LeetCode Solutions Blog

Modify Graph Edge Weights

Number: 2803

Difficulty: Hard

Paid? No

Companies: Google

Problem Description

Given an undirected, weighted, and connected graph with n nodes and a list of edges (some with unknown weight, i.e. -1), assign a positive integer (in [1, 2 * 10^9]) to every edge whose weight is -1 so that the shortest distance between a specified source and destination becomes exactly target. You are not allowed to change edges that already have a positive weight. If one such modification is possible, return an array of all edges with the modified weights (order may change); otherwise, return an empty array.

Key Insights

First, use Dijkstra’s algorithm twice:
- Once setting all unknown (-1) weights to 1 to get the minimum possible distance.
- Once setting all unknown weights to a very large number (2*10^9) to get the maximum possible distance.
If the target is not between these two computed distances, a solution is impossible.
Compute a helper array (distances from each node to the destination) using Dijkstra’s reversed graph where unknown weights are 1. This will be used to “reserve” the necessary slack for adjustment.
Do a “forward” Dijkstra from the source. When relaxing an edge with unknown weight, determine the required weight = target - (current distance from source) - (precomputed distance from neighbor to destination). This adjustment “forces” the shortest path to add up to target.
Finally, assign 1 to any remaining unknown edges that were not used (or didn’t require adjustment) and return all edges.

Space and Time Complexity

Time Complexity: O(m log n) where m is the number of edges and n is the number of nodes (Dijkstra’s algorithm is run multiple times). Space Complexity: O(n + m) for storing the graph and auxiliary arrays.

Solution

We first run Dijkstra’s algorithm from the destination in the reverse graph with all unknown edges set to a weight of 1. This gives us, for every node, the minimum distance to the destination ignoring modifications. Then, we run a forward Dijkstra from the source. For each edge which originally had weight -1, we calculate the would–be needed weight that makes current_distance + (new_weight) + (distance from neighbor to destination) exactly equal to target. If the computed weight is below 1, we use 1; if above 210^9, we use 210^9. This update “fixes” that unknown edge when it is used in the shortest path so that the overall distance is forced to target. Finally, we verify that the distance from source to destination in our modified graph is exactly target. If so, we update all remaining -1 edges to 1 and output the modified edge list; if not, we return an empty array.

Key data structures:

An adjacency list (graph) representation.
A min heap (priority queue) for Dijkstra.
Two distance arrays (one from the destination; one from the source with modifications).

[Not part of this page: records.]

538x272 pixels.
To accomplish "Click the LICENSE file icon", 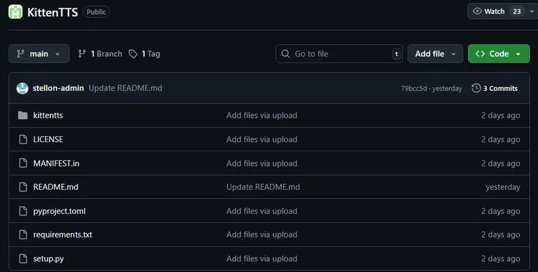I will 23,140.
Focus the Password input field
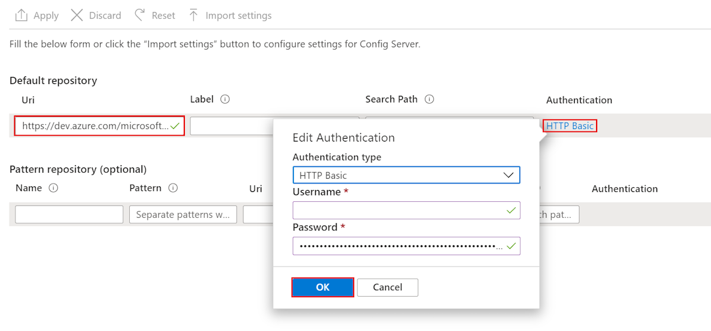Screen dimensions: 711x331 [x=406, y=246]
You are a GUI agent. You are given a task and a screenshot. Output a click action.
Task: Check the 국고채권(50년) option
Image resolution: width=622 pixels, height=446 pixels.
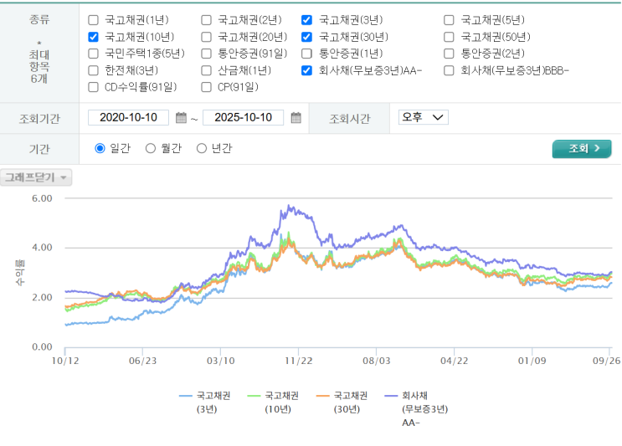pos(450,37)
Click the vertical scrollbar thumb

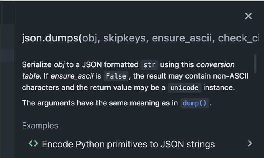[x=255, y=64]
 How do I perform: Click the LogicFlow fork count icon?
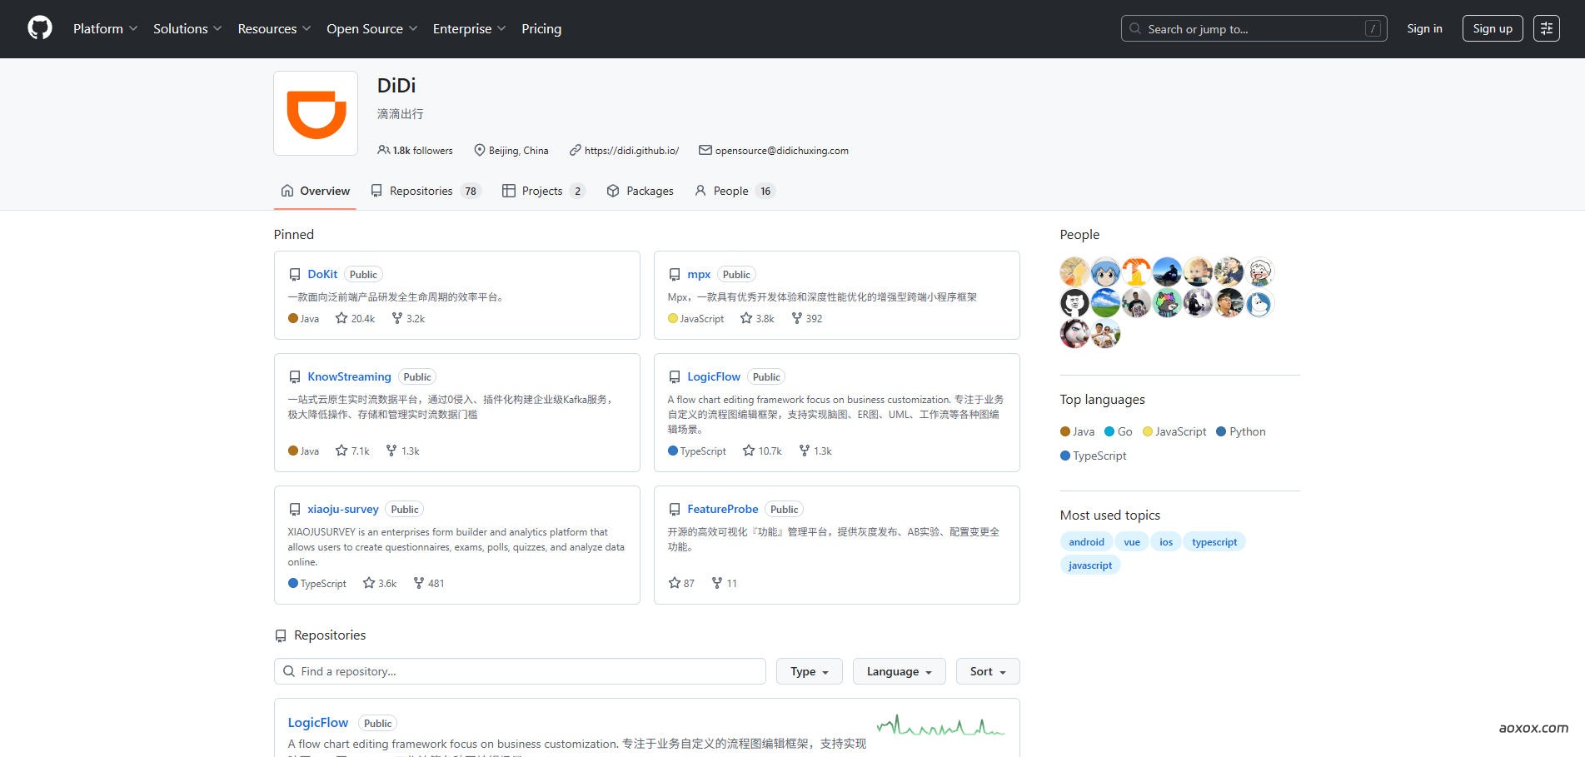click(805, 451)
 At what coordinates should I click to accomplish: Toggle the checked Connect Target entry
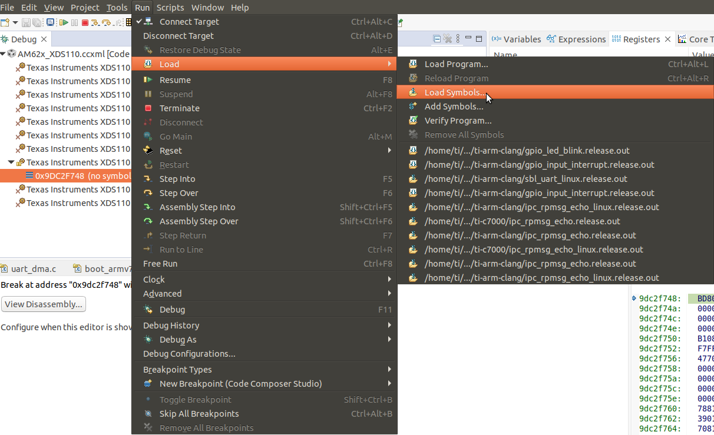189,22
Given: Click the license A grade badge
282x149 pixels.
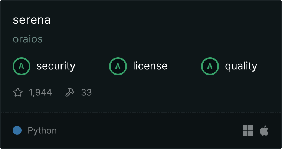Looking at the screenshot, I should pos(118,66).
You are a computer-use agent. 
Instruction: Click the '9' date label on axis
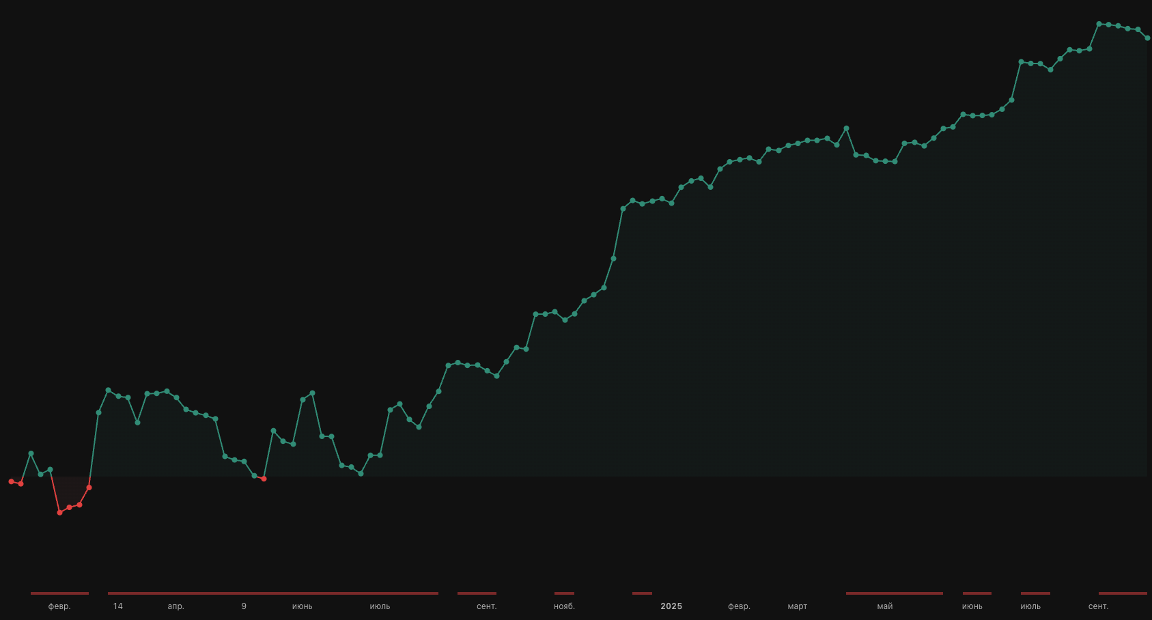click(244, 606)
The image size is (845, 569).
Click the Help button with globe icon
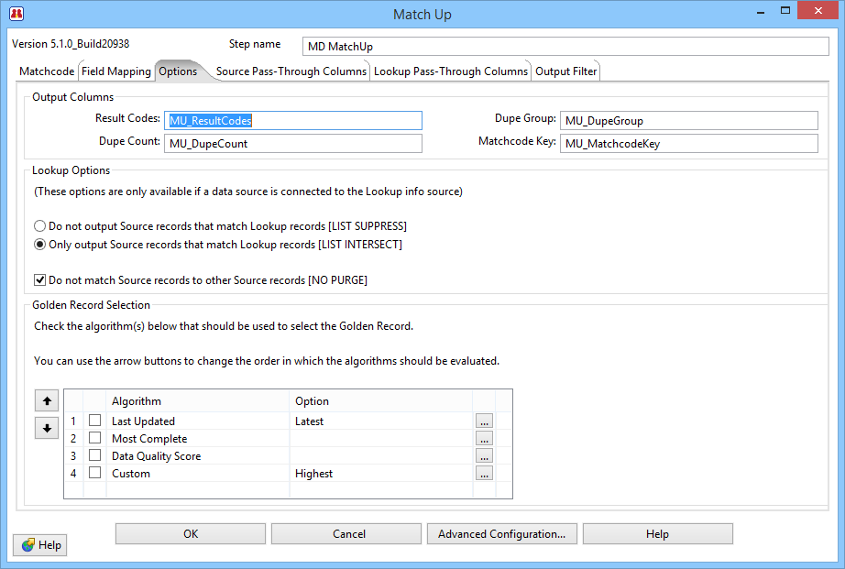point(40,545)
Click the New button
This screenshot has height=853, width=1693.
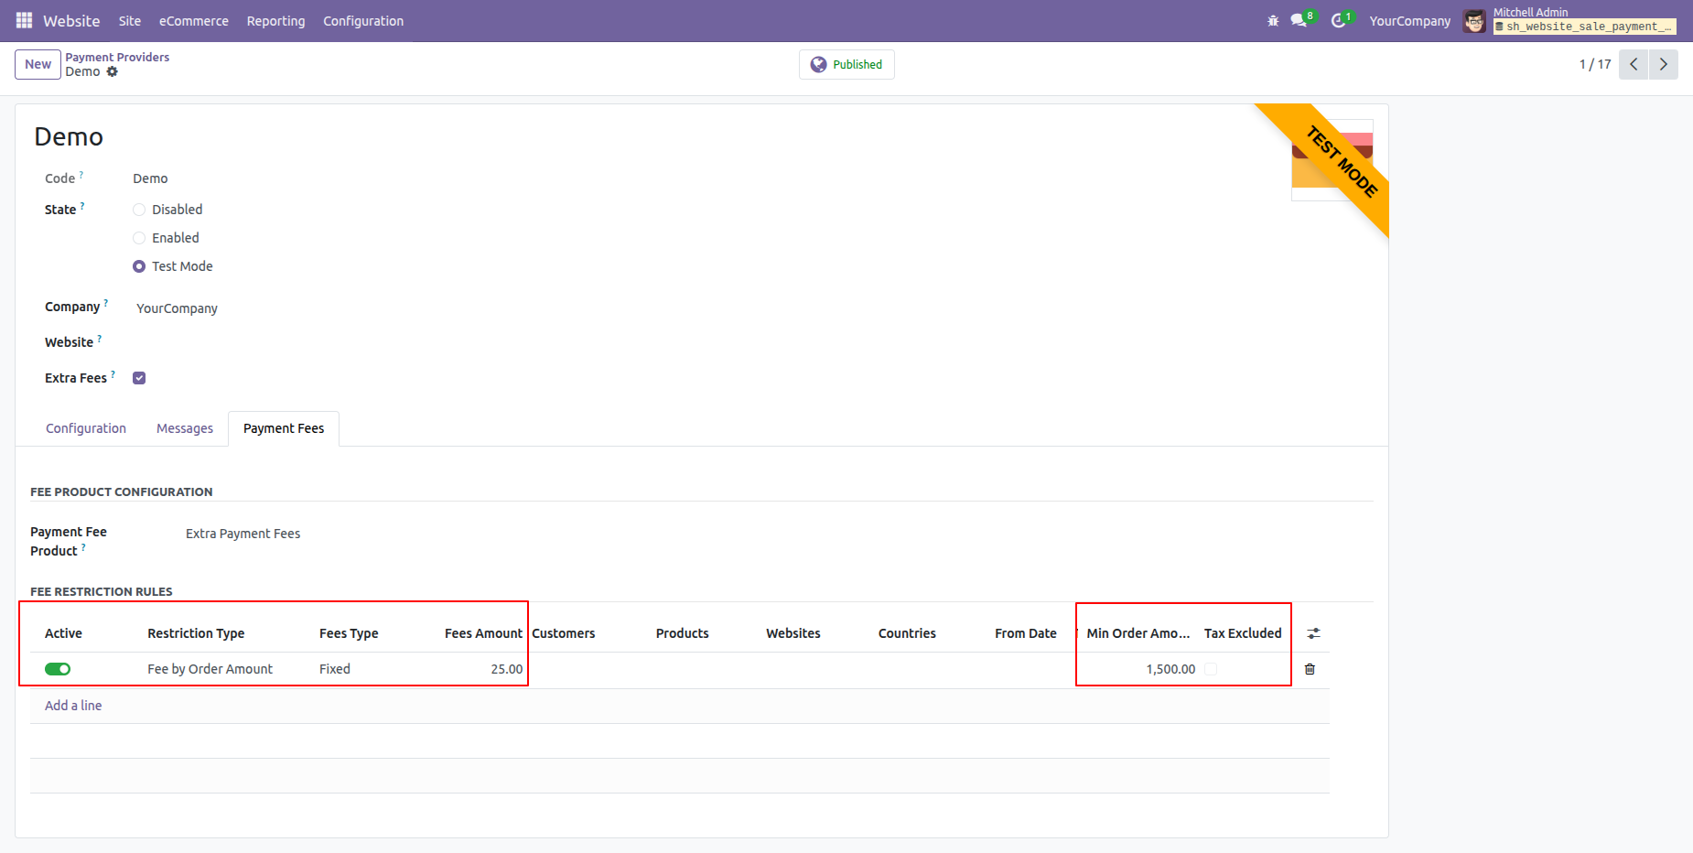(x=38, y=64)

The “gotcha” is ensuring that the computed new weight for an edge exactly “absorbs” the slack needed to reach the target distance while also keeping the modification valid (in [1, 2*10^9]).

Code Solutions

import heapq
from collections import defaultdict
from math import inf

def modifiedGraphEdges(n, edges, source, destination, target):
    # Build graph and reverse graph while recording edge indices.
    graph = defaultdict(list)
    rev_graph = defaultdict(list)
    for i, (u, v, w) in enumerate(edges):
        graph[u].append((v, w, i))
        graph[v].append((u, w, i))
        rev_graph[u].append((v, w))
        rev_graph[v].append((u, w))
        
    # Helper function: Dijkstra's algorithm returning distances.
    def dijkstra(start, graph_dict, assign_for_unknown):
        dist = [inf] * n
        dist[start] = 0
        heap = [(0, start)]
        while heap:
            d, node = heapq.heappop(heap)
            if d != dist[node]:
                continue
            for nbr, w, *rest in graph_dict[node]:
                weight = w if w != -1 else assign_for_unknown
                nd = d + weight
                if nd < dist[nbr]:
                    dist[nbr] = nd
                    heapq.heappush(heap, (nd, nbr))
        return dist

    # Precompute distances from every node to destination (reverse Dijkstra)
    # with unknown edges treated as weight = 1.
    # Since graph is undirected, we can just run from destination.
    rev_dist = [inf] * n
    rev_dist[destination] = 0
    heap = [(0, destination)]
    while heap:
        d, node = heapq.heappop(heap)
        if d != rev_dist[node]:
            continue
        for nbr, w, in graph[node]:
            weight = w if w != -1 else 1
            nd = d + weight
            if nd < rev_dist[nbr]:
                rev_dist[nbr] = nd
                heapq.heappush(heap, (nd, nbr))
    
    # Run forward Dijkstra from source using modified weights when needed.
    dist = [inf] * n
    dist[source] = 0
    heap = [(0, source)]
    # We copy the edge list so that we can modify unknown weights
    newEdges = edges[:]
    while heap:
        d, node = heapq.heappop(heap)
        if d != dist[node]:
            continue
        # If we reached destination, no need to continue processing.
        for nbr, w, idx in graph[node]:
            # If edge is fixed, its weight stays unchanged.
            if w != -1:
                nd = d + w
                if nd < dist[nbr]:
                    dist[nbr] = nd
                    heapq.heappush(heap, (nd, nbr))
            else:
                # For unknown weight edge, determine the weight needed so that:
                # d + newWeight + rev_dist[nbr] == target.
                # If rev_dist[nbr] == inf, then nbr is not reachable properly.
                required = target - d - rev_dist[nbr]
                if required < 1:
                    required = 1
                if required > 2 * 10**9:
                    required = 2 * 10**9
                # Use computed weight.
                nd = d + required
                if nd < dist[nbr]:
                    dist[nbr] = nd
                    heapq.heappush(heap, (nd, nbr))
                    newEdges[idx][2] = required  # update edge weight in our answer
                    # Update the graph with the new fixed weight.
                    # Because the graph is undirected, update the paired edge as well.
                    for i, (nbr2, w2, idx2) in enumerate(graph[nbr]):
                        if nbr2 == node and idx2 == idx:
                            graph[nbr][i] = (node, required, idx2)
                            break

    # After the forward pass, if distance[target] != target, then no solution.
    if dist[destination] != target:
        return []
    # For any remaining edge with weight -1, set weight to 1.
    for i, edge in enumerate(newEdges):
        if edge[2] == -1:
            newEdges[i][2] = 1
    return newEdges

# Example usage:
if __name__ == "__main__":
    n = 5
    edges = [[4,1,-1],[2,0,-1],[0,3,-1],[4,3,-1]]
    source = 0
    destination = 1
    target = 5
    print(modifiedGraphEdges(n, edges, source, destination, target))